The life we have today comes from complex molecules, which
must have arisen from the atoms of the periodic table: the raw ingredients that
make up all the normal matter we have in the Universe today. The Universe
wasn’t born with these atoms; instead, they required multiple generations of
stars living-and-dying, with the products of their nuclear reactions recycled
into future generations of stars. Without this, planets and complex chemistry
would be an impossibility.
Supernova remnants (L) and planetary nebulae (R) are both
ways for stars to recycle their burned, heavy elements back into the
interstellar medium and the next generation of stars and planets. These
processes are two ways that the heavy elements necessary for chemical-based
life to arise are generated, and it’s difficult (but not impossible) to imagine
a Universe without them still giving rise to intelligent observers. (Credits:
ESO/VLT/FORS Instrument & Team (L); NASA/ESA/C.R. O’Dell (Vanderbilt) and
D. Thompson (LBT) (R)) |
In order to form modern stars and galaxies, we need:
- gravitation to pull small galaxies and star clusters into one another, creating large galaxies and triggering new waves of star formation,
- which required pre-existing collections of mass, created from gravitational growth,
- which require dark matter haloes to form early on, preventing star forming episodes from ejecting that matter back into the intergalactic medium,
- which require the right balance of normal matter, dark matter, and radiation to give rise to the cosmic microwave background, the light elements formed in the hot Big Bang, and the abundances/patterns we see in them,
- which required initial seed fluctuations — density imperfections — to gravitationally grow into these structures,
- which require some way of creating these imperfections, along with some way of creating dark matter and creating the initial amounts of normal matter.

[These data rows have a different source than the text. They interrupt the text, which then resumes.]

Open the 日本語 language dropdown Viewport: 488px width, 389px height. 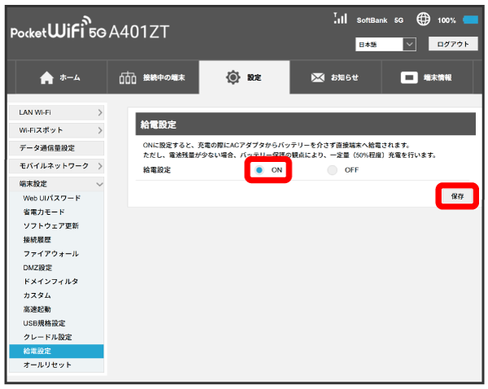tap(386, 44)
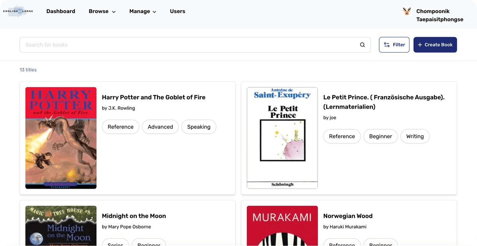Click the search magnifier icon
This screenshot has height=246, width=477.
(362, 45)
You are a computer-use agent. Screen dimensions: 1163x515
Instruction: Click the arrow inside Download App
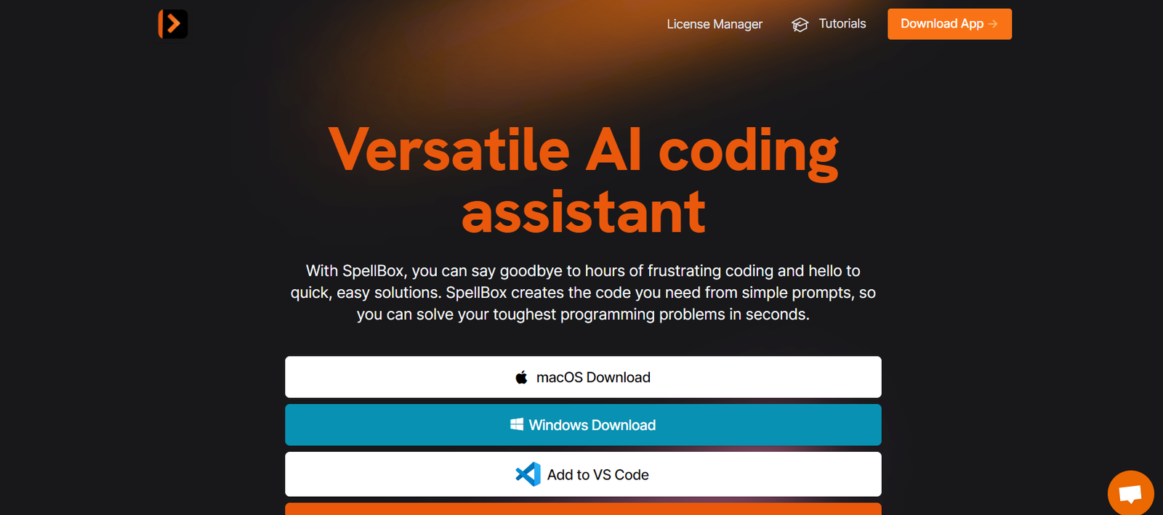(x=993, y=24)
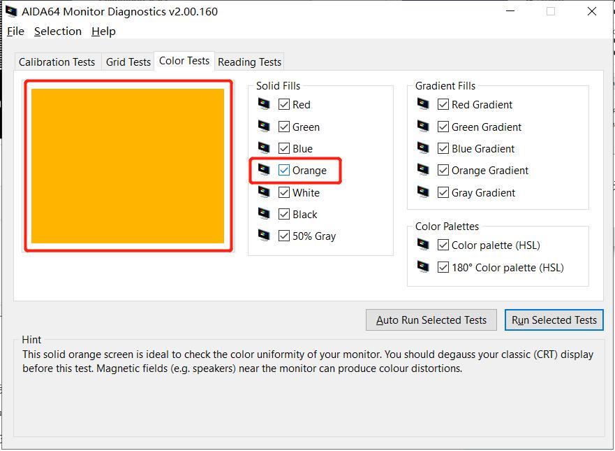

These are three key ingredients that are required, in the
early stages of the hot Big Bang, to give rise to the Universe as we observe it
today. Assuming that we also require the laws of physics and spacetime itself
to exist — along with matter/energy itself — we probably want to include those
as the necessary ingredients that must somehow arise.
An equally-symmetric collection of matter and antimatter (of
X and Y, and anti-X and anti-Y) bosons could, with the right GUT properties,
give rise to the matter/antimatter asymmetry we find in our Universe today.

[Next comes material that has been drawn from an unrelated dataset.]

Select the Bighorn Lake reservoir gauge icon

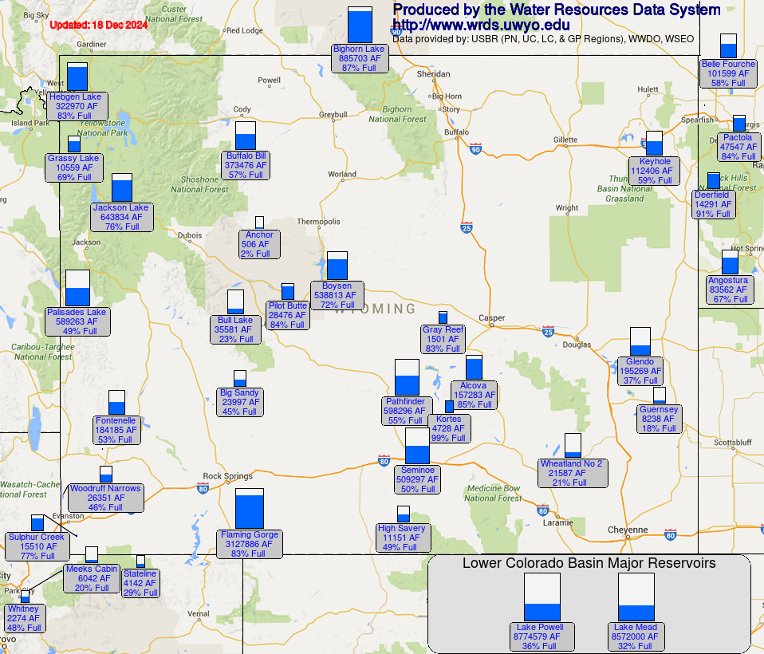(x=360, y=24)
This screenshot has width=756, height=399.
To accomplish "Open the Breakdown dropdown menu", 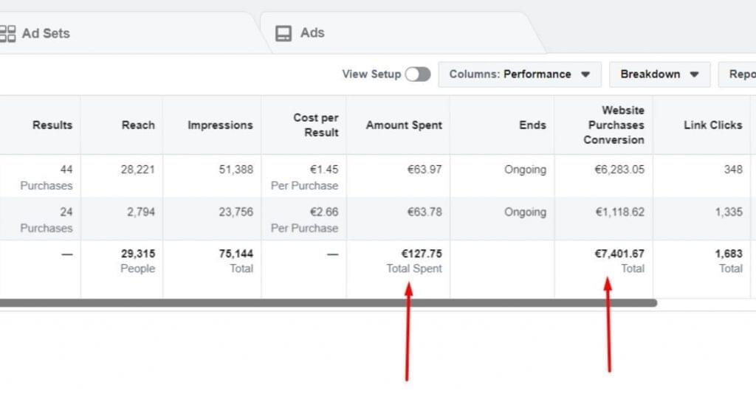I will pyautogui.click(x=659, y=74).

However, we assume that there is a physical, rather than a divine, explanation
for the matter-antimatter asymmetry we observe today, but we do not yet know
for certain. (Credit: E. Siegel/Beyond the Galaxy) |
So, in short, when we ask whether we can get a Universe from
nothing or not, these are the novel, hitherto unexplained entities that we need
to somehow arise.
To get more matter than antimatter, we have to extrapolate back into the very early Universe, to a time when our physics is very much uncertain. The laws of physics as we know them are in some sense symmetric between matter and antimatter: every reaction we’ve ever created or observed can only create-or-destroy matter and antimatter in equal amounts. But the Universe we had, despite beginning in an incredibly hot and dense state where matter and antimatter could both be created in abundant, copious amounts, must have had some way to create a matter/antimatter asymmetry where none existed initially. There are many ways to accomplish this. Although we don’t know which scenario actually took place in our young Universe, all ways of doing so involve the following three elements:
- an out-of-equilibrium set of conditions, which naturally arise in an expanding, cooling Universe,
- a way to generate baryon-number-violating interactions, which the Standard Model allows through sphaleron interactions (and beyond-the-Standard-Model scenarios allow in additional ways),
- and a way to generate enough C and CP violation to create a matter/antimattery asymmetry in great enough amounts.